## DIRECTIONS
Reproduce without any change the part of the rows below that opens with the line containing "For every named" and closes with the line containing "Nos produits (101, 41)", including both of those lines.

## DATASET RECORDS
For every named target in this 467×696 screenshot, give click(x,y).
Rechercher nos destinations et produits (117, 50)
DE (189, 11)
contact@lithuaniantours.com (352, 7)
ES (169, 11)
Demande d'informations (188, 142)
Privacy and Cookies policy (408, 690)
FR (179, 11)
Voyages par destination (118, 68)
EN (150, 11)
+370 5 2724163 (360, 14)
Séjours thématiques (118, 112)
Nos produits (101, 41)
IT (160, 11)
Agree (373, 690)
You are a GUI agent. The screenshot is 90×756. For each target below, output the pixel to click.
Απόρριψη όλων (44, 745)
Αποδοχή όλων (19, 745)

---

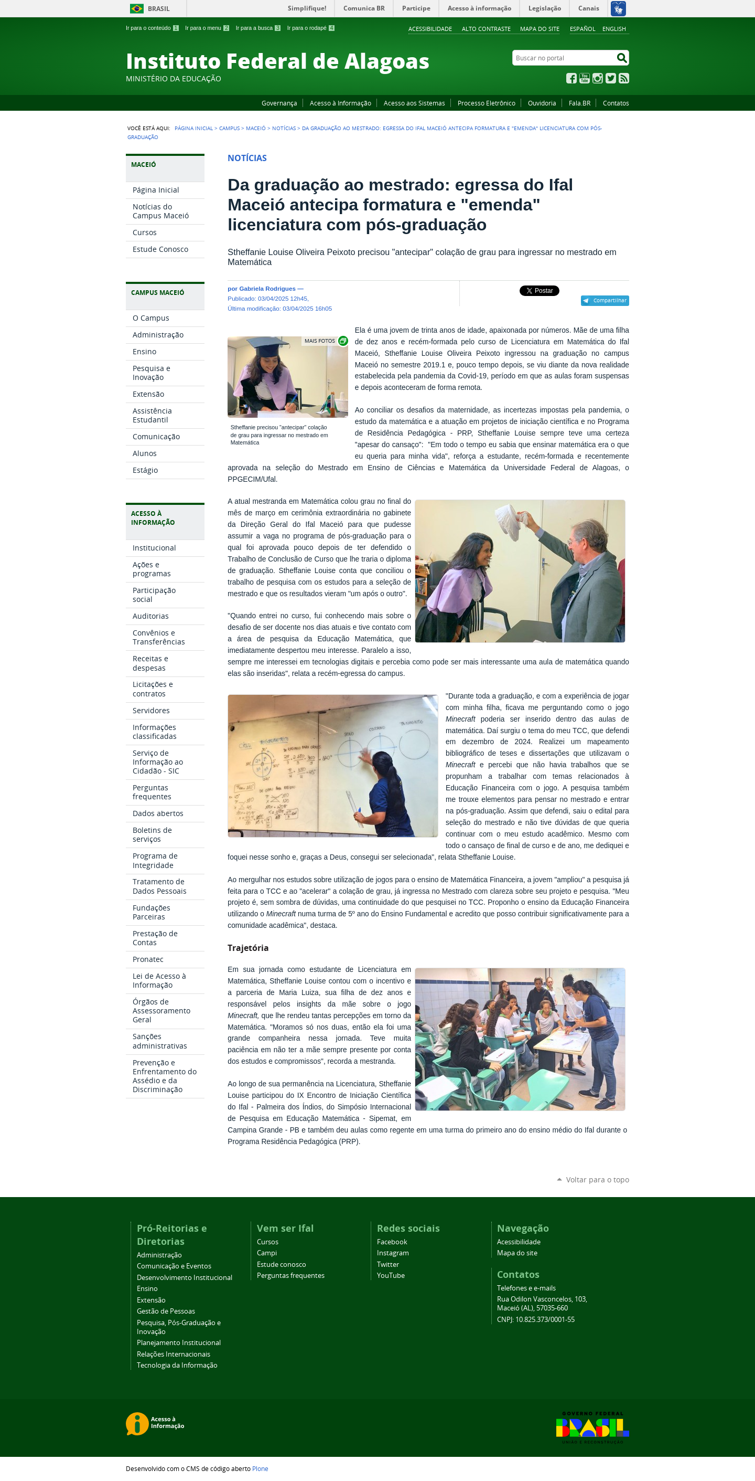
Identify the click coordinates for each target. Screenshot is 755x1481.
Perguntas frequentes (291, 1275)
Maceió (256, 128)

## OUTPUT FOR THIS EXERCISE
For every named target in this 467×696 screenshot, give click(x,y).
Rechercher nos destinations et produits (117, 50)
DE (189, 11)
contact@lithuaniantours.com (352, 7)
ES (169, 11)
Demande d'informations (188, 142)
Privacy and Cookies policy (408, 690)
FR (179, 11)
Voyages par destination (118, 68)
EN (150, 11)
+370 5 2724163 (360, 14)
Séjours thématiques (118, 112)
Nos produits (101, 41)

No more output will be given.